When events like errors or slow response times occur on your service, it’s important to know the event scope - how many users are impacted, not just the overall event volume. Your response to an error impacting 10% of users is much different than responding to an error impacting .1% of users.

Benefits

User tracking enables you to view the user impact of an aggregated event

  • Errors: understand what % of users have encountered an error
  • Operations: understand what % of users have performed a query or mutation
  • Types and Fields: understand what % of users have request a type or field

Each insight can be viewed within the context of Stellate’s other dimensions, such as client, timeframe, and country. This allows you to answer questions like “how many iOS users on the latest client version are experiencing this error”.

What is a user

We use the term “user” to represent the primary entity in your service. It doesn’t have to be an actual human, it could also be an organization, team, etc.

## Material
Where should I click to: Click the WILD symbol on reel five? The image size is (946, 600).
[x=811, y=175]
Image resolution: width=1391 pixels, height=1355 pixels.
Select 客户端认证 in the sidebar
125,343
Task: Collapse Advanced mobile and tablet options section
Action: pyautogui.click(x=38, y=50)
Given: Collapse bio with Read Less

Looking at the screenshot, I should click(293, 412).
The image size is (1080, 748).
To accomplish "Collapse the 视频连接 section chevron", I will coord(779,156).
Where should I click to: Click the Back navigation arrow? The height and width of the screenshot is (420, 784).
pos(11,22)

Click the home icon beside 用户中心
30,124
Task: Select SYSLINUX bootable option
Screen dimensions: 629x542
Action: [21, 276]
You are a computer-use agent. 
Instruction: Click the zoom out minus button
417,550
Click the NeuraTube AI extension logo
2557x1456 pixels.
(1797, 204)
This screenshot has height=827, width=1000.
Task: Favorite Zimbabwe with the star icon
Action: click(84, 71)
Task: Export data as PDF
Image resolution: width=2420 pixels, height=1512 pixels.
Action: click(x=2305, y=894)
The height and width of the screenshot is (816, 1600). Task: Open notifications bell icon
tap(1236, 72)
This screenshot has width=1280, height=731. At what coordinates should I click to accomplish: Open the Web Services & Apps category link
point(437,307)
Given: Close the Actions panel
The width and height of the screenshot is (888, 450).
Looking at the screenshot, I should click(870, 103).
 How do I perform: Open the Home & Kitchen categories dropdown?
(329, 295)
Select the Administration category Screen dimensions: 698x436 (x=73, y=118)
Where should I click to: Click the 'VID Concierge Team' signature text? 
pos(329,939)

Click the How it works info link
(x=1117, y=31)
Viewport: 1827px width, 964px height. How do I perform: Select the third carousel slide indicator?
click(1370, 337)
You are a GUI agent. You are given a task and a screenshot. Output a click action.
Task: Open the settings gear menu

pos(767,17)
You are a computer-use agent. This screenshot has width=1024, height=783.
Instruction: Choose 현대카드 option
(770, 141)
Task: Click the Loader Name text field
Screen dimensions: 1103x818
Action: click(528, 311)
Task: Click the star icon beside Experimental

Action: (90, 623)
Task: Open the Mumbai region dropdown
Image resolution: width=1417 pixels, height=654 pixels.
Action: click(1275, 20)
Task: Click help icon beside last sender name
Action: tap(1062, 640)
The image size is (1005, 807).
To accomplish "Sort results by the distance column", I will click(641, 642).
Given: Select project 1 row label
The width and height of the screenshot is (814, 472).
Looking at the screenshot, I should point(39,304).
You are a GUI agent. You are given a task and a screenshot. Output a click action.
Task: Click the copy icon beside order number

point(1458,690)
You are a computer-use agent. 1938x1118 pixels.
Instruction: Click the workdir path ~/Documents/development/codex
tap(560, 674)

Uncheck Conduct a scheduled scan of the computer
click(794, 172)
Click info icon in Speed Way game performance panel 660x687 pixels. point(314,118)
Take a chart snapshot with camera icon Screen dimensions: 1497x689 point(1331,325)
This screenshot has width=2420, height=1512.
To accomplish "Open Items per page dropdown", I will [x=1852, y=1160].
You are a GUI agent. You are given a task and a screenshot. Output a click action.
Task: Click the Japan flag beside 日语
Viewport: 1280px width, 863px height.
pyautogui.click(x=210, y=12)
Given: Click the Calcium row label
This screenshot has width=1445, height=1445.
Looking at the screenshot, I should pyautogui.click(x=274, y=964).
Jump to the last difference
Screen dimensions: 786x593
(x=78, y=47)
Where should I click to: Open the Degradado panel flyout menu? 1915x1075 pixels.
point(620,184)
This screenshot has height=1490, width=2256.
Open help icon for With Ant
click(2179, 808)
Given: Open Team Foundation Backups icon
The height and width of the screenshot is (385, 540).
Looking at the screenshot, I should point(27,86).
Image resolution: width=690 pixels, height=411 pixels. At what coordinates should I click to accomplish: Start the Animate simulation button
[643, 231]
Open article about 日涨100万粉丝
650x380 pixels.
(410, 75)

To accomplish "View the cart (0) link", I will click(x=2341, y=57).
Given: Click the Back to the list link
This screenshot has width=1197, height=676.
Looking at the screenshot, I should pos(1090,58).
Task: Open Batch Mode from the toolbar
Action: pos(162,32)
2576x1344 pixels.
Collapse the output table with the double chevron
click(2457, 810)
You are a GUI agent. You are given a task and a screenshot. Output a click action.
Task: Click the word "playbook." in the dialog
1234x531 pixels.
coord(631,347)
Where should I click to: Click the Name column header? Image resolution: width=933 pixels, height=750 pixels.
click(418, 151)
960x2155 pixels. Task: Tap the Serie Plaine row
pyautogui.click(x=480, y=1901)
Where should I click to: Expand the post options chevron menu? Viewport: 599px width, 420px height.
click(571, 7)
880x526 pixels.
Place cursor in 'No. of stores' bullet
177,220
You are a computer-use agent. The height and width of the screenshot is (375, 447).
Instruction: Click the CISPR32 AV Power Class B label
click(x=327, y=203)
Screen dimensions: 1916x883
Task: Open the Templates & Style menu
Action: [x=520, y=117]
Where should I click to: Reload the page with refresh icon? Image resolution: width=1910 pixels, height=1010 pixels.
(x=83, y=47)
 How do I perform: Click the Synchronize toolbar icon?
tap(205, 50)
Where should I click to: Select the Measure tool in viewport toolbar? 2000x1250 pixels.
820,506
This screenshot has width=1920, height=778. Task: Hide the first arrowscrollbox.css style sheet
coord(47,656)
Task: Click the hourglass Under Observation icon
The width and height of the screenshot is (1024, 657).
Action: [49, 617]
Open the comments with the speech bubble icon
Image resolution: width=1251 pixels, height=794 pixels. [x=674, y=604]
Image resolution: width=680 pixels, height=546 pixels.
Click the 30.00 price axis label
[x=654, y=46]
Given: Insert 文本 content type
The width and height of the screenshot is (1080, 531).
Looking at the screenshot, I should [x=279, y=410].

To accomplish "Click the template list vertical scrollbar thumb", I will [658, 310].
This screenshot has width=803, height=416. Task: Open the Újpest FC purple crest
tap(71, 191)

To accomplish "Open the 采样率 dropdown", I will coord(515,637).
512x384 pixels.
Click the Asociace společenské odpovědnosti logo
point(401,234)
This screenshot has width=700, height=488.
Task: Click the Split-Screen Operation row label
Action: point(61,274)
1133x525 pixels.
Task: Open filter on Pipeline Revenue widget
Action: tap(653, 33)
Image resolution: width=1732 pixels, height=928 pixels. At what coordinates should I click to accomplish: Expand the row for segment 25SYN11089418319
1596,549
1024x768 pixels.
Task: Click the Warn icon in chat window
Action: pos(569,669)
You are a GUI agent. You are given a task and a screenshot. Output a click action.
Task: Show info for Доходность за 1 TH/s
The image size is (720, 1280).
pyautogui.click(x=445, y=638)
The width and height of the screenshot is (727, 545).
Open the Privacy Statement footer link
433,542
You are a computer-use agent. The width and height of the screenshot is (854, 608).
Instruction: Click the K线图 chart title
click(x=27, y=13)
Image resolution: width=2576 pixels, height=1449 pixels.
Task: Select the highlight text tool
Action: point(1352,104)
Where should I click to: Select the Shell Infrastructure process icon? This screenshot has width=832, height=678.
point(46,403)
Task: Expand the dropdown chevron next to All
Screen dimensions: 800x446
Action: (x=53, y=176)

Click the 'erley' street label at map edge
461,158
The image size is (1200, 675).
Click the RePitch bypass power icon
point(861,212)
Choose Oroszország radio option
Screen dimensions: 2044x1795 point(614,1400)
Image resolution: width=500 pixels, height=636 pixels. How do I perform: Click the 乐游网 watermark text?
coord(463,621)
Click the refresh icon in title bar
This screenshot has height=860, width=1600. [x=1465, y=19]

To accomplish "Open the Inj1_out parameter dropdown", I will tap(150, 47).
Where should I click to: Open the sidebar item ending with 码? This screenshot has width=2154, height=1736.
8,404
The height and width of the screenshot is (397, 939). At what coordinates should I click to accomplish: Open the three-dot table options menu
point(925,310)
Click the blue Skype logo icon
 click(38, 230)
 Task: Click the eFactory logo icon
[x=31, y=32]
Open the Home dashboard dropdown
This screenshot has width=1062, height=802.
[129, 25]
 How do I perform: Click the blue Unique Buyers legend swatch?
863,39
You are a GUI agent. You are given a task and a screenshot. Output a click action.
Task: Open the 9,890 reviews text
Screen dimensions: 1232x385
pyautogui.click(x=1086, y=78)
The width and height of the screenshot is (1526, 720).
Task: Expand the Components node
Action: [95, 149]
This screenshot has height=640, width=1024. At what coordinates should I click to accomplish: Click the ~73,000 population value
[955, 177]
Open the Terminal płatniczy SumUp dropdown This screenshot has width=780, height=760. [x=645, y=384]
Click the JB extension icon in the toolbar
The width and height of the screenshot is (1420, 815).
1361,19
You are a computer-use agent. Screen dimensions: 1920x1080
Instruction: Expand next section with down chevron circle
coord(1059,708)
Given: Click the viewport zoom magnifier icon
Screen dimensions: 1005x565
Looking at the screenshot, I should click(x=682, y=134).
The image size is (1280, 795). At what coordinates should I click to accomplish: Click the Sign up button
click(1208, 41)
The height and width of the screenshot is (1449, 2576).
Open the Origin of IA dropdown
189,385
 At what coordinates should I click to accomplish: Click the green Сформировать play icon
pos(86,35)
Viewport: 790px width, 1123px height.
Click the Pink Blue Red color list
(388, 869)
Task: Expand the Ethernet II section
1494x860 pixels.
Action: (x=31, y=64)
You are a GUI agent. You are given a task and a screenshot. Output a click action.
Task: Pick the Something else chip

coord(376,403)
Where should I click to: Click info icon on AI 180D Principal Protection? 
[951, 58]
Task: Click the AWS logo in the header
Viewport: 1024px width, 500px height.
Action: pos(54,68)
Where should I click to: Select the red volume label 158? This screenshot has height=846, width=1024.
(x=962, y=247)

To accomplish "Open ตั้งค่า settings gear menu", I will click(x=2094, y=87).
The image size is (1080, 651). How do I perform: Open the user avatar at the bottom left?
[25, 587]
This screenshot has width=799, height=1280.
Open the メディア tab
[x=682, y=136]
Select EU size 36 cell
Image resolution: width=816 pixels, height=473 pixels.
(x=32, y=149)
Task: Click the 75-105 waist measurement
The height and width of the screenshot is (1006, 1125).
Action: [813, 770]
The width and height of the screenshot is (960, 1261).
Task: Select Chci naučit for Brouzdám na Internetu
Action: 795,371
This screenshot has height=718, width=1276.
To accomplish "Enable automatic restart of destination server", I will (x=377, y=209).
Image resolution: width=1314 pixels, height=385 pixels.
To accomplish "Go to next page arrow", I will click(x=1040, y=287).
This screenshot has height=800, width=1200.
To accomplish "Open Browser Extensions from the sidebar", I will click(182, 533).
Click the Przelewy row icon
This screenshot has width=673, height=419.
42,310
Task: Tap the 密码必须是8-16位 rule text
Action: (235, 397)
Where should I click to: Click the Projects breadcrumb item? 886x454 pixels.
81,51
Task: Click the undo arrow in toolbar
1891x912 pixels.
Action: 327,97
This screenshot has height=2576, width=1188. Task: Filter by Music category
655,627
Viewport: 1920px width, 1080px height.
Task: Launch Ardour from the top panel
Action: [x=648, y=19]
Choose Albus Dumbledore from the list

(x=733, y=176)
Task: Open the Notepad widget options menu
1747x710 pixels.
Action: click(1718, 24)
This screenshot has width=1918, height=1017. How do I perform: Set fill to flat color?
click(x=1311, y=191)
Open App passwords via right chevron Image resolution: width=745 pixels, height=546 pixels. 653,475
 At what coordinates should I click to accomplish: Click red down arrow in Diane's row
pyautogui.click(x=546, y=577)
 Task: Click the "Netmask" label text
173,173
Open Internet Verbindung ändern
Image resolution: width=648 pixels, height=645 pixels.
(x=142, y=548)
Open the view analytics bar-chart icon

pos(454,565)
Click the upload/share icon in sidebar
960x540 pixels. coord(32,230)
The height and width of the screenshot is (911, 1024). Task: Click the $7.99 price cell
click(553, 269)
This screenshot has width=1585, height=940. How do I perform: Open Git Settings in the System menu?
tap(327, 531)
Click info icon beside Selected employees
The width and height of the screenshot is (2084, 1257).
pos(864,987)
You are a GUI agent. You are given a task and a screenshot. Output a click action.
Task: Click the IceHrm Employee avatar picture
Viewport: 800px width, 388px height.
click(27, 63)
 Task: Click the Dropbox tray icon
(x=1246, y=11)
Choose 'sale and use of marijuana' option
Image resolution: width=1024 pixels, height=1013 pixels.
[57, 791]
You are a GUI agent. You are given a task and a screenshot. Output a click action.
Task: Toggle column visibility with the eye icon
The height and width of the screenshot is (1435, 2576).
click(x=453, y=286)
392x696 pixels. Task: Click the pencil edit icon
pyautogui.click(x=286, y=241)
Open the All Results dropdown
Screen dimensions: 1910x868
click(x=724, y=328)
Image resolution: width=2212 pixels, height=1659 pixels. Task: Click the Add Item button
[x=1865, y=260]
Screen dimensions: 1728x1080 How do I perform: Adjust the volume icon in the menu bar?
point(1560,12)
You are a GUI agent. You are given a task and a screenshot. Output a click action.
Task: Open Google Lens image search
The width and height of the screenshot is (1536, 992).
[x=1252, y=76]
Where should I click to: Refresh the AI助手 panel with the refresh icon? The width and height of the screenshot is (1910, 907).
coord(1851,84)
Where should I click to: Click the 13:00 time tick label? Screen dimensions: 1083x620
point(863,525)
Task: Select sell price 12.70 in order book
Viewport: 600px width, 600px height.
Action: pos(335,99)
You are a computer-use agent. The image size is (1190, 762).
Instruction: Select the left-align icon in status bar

## What you have to do
Please write out the part of the user tracking text starting with "Each insight can" and going on through "organization, team, etc.".

## Solved exercise
Each insight can be viewed within the context of Stellate’s other dimensions, such as client, timeframe, and country. This allows you to answer questions like “how many iOS users on the latest client version are experiencing this error”.

What is a user

We use the term “user” to represent the primary entity in your service. It doesn’t have to be an actual human, it could also be an organization, team, etc.